**WORK ORDER:** Please write out all the entries exactly, without the pictures.

**EXERCISE DATA:**
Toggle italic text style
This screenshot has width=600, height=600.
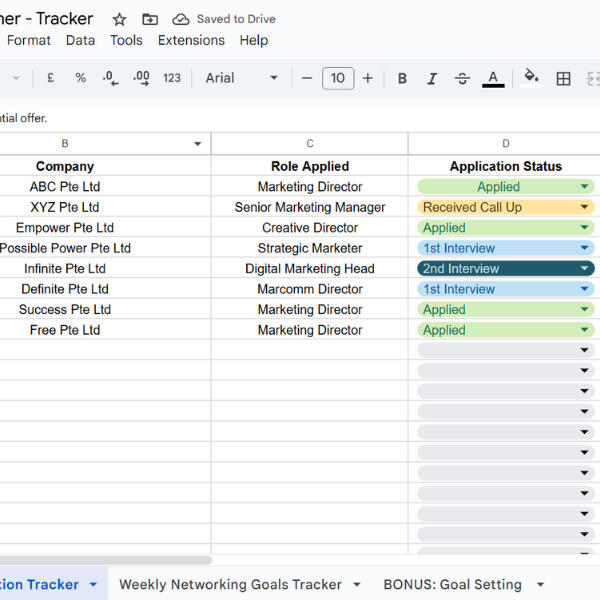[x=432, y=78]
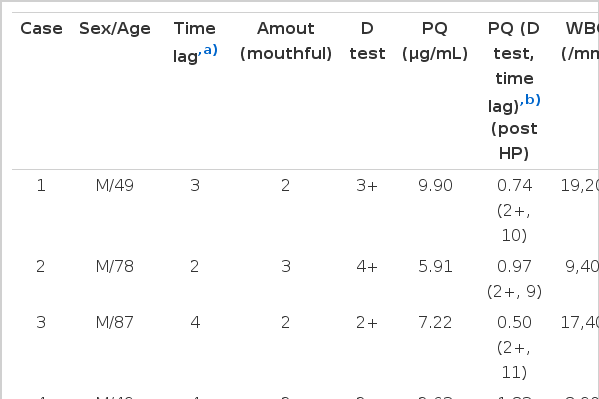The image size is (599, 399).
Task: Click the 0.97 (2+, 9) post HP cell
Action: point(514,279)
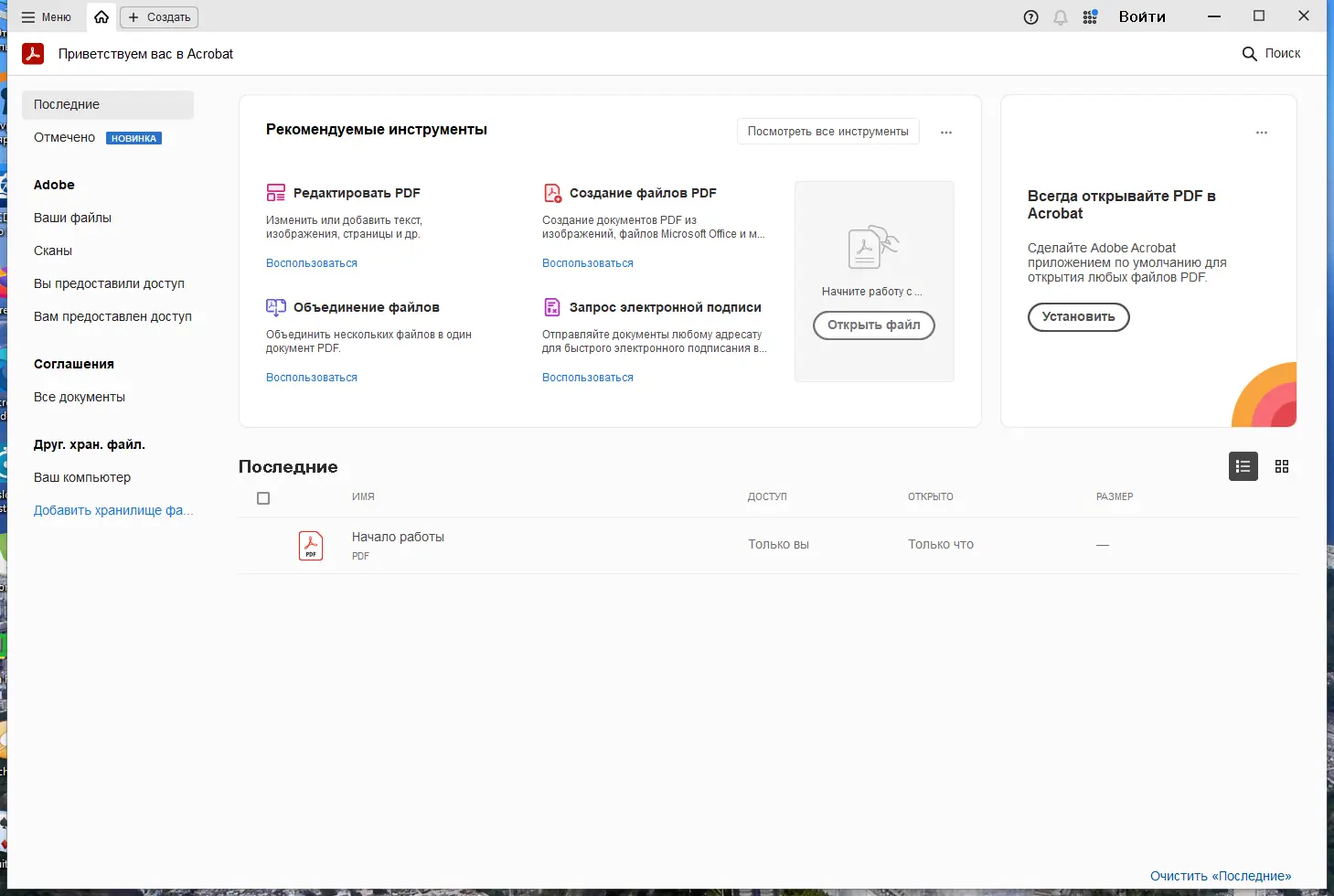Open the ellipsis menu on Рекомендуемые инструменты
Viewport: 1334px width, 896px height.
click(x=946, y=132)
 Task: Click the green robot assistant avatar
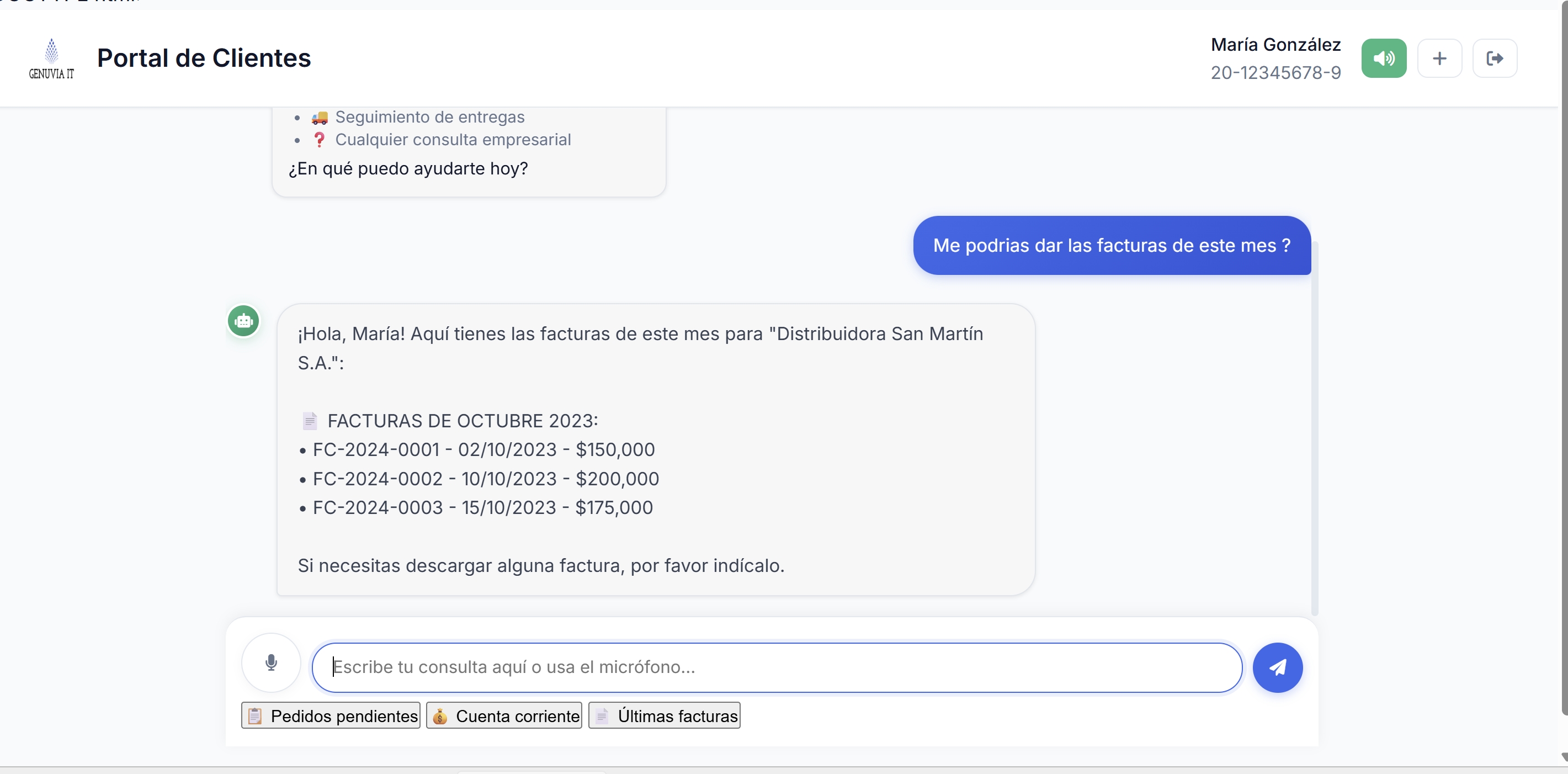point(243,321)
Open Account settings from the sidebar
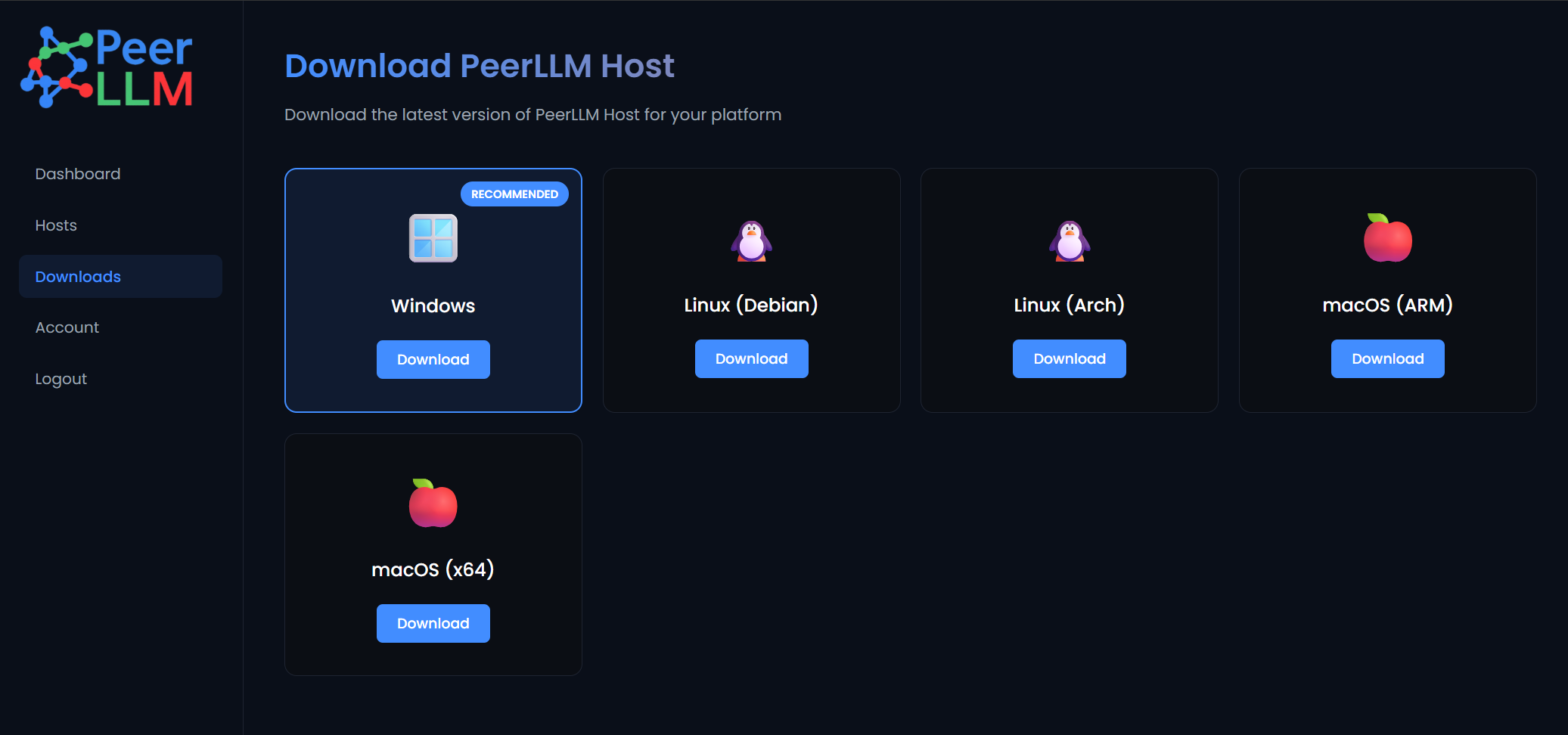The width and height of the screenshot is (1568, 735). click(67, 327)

**ANSWER TO THE PROBLEM:**
Toggle italic text style
This screenshot has width=600, height=600.
[x=432, y=78]
The image size is (599, 399).
Task: Click the 0.97 (2+, 9) post HP cell
Action: point(514,279)
Open the ellipsis menu on Рекомендуемые инструменты
Viewport: 1334px width, 896px height.
click(x=946, y=132)
 Task: Click the green robot assistant avatar
point(243,321)
Open Account settings from the sidebar
The width and height of the screenshot is (1568, 735). click(67, 327)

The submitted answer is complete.